Thanks to all of you who voted, especially those who backed up their vote with an opinion (via the comments section of my post)!

Jason asked whether he should continue renting the commercial condo that his business is in for $1,800 per month OR buy it for $160,000? When he asked his friends earlier he didn’t get much help:

I have asked a lot of people and get about half giving me one suggestion while half give me the opposite!

Unfortunately, as is often the case with these difficult decisions, our vote is split 3:2 …  but, in favor of buying the building.

For example, Zach is emphatically FOR buying the building:

More information would be helpful, but that seems like a good price for $1,800/mo rent. Business or no business, I would take that deal every time.

Whilst, Victor is equally AGAINST:

Don’t invest in something you don’t know much about, you know your business, invest in that, pass on what you don’t know.

So, Jason is right back where he started 🙁

My general advice in these situations, without having nearly enough enough info to give specific/personal advice, is to …

do both. Every single time.

You see, it comes from the advice that my Grandpa once gave me: I remember him recounting an argument that he had with Grandma when they were just starting out. Grandma wanted to buy a modest home, instead of renting what amounted to little more than dumps, being all they could afford as poor immigrants, but my grandfather had other ideas; he said:

From a business, you will always be able to buy a house. But, from a house you will never buy a business.

Sound advice (it certainly guided me), but how does it help in this situation?

Well, it applies in reverse: when you have a business that’s generating cashflow, you have to start thinking about external investments, and buying your own premises is often the best place to start. Of course, you still have to keep the reinvestment needs of the business in mind … after all, that’s what’s generating the cash!

But, what happens when it seems you don’t have enough capital to do both?

That was the situation that I found myself in when we outgrew our last rental office:

I found a building that we could rehab for our purposes, but that I felt had good future capital appreciation value: in other words, a building that I thought – first and foremost – would be a good investment.

It was way over budget (e.g. when comparing old rent v new mortgage), but it seemed too good an investment opportunity to simply pass up.

I had no idea how to value it properly, and it was going for auction, but I found out that the only other serious bidder was a property developer. I knew that he would only pay land value, not much more.

This was a trick that I had employed successfully once before: find a property that developers are interested in, but that you want to own/occupy and pay $1 more than they are willing to bid.

And, that’s roughly what happened (cost me $1k over his losing bid of $1.36m) …

Then the worry started: how was I going to pay for this monolith? How was I going to find the deposit?

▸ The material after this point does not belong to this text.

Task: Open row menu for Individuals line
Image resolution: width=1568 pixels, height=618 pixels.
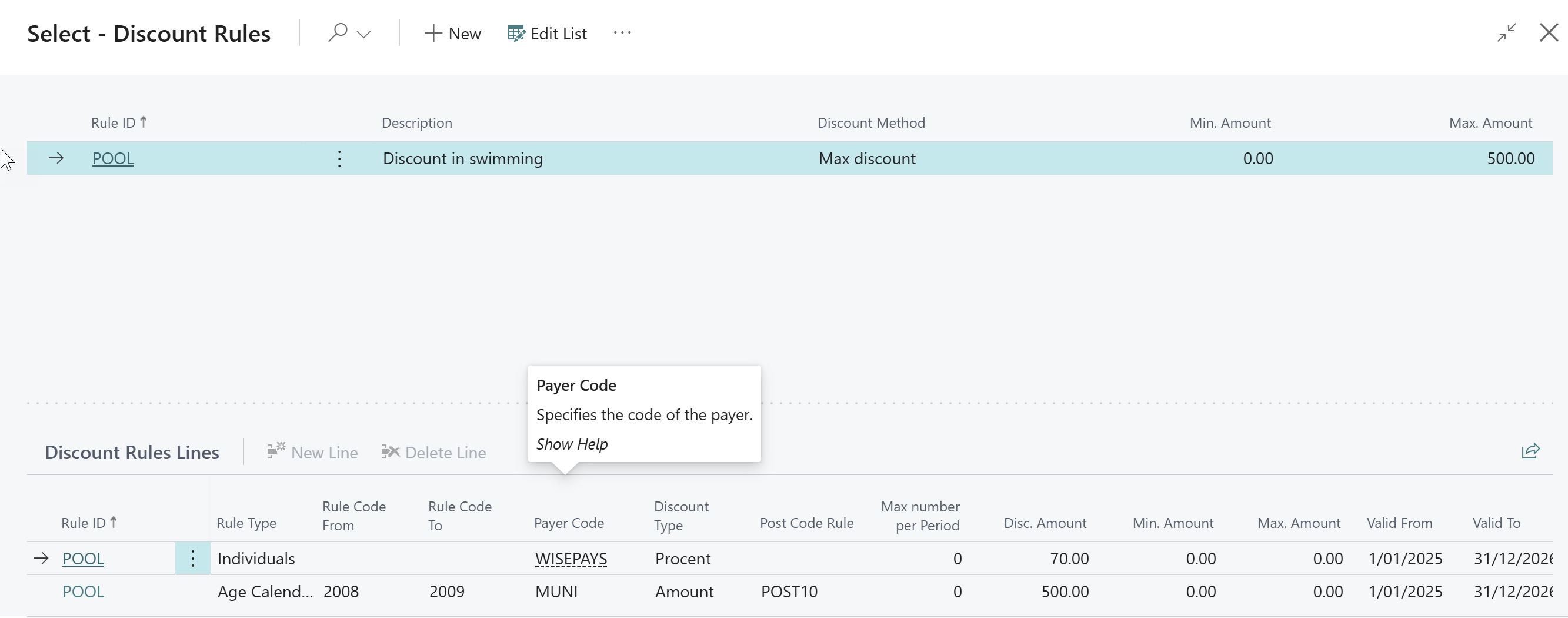Action: coord(192,559)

I dealt with the second issue (finding the deposit) by employing a tried-and-tested short-term funding method: shorten the time to receive payments from clients and lengthen the time to pay suppliers.

This (temporarily) reduces the amount of working capital tied up in the business at the (hopefully, manageable & short-term) expense of happy customers and suppliers.

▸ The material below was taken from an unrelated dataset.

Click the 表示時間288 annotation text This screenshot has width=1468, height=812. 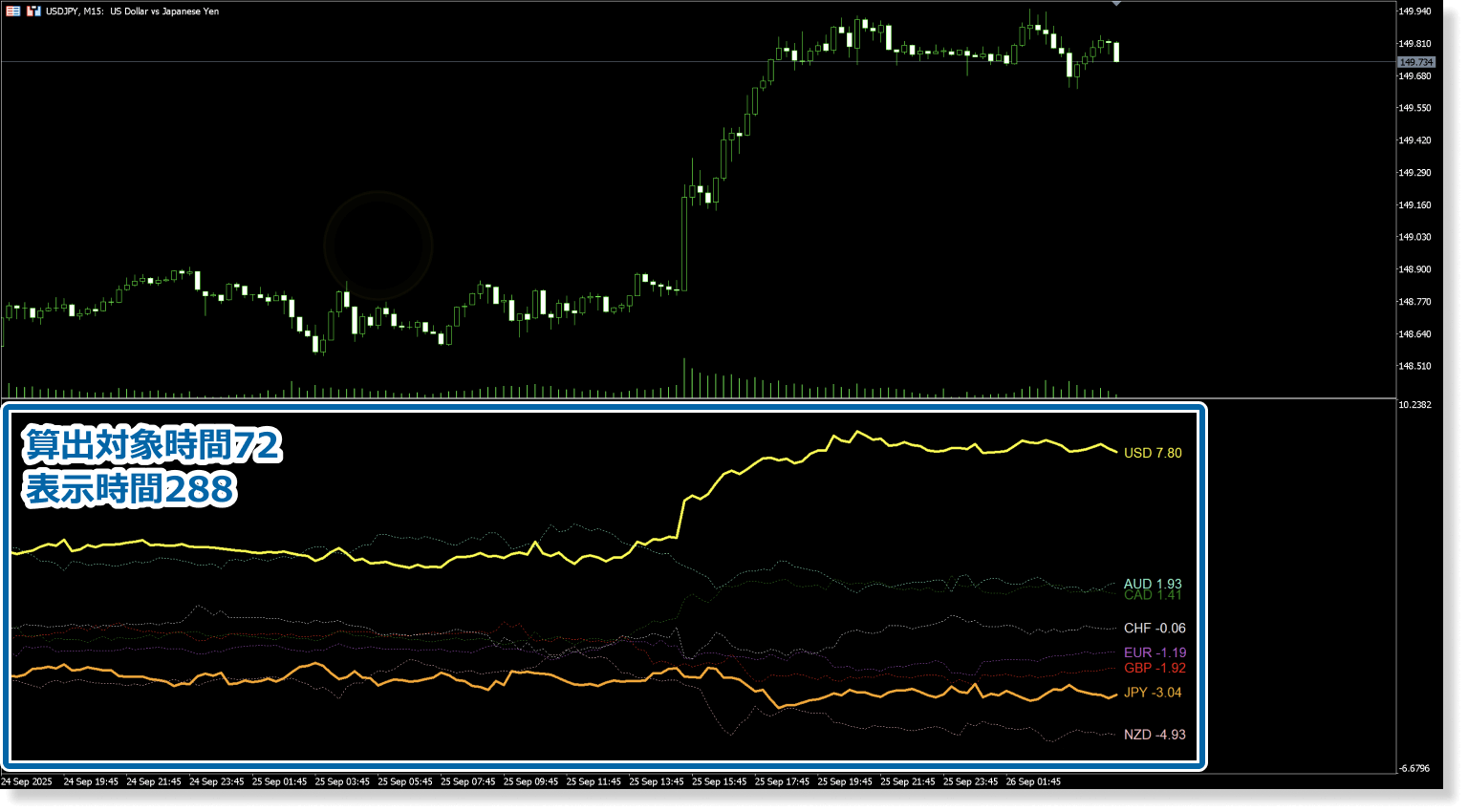point(130,489)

I dealt with the first problem (plus, the new problem of quickly replenishing the working capital situation) by not eating for 6 months 😉

This means, maximizing the profits of the business to help cover mortgage costs and rehab costs, whilst quickly rebuilding the working capital of the business.

Tough – very tough for a while – but, manageable.

And, that’s how I made my first real $1 million: I sold the building just a few years later for nearly $2.5m. It remains one of the best real-estate investments that I have ever made.

The only catch, if Jason were to employ this strategy, is that his building doesn’t look like it has much upside potential – with “32 units, of whitch 24 are currently vacant shells” in the complex.

Perhaps, Jason is better off using the month-by-month lease time, when his lease expires, to give him time to find something with a little more upside potential?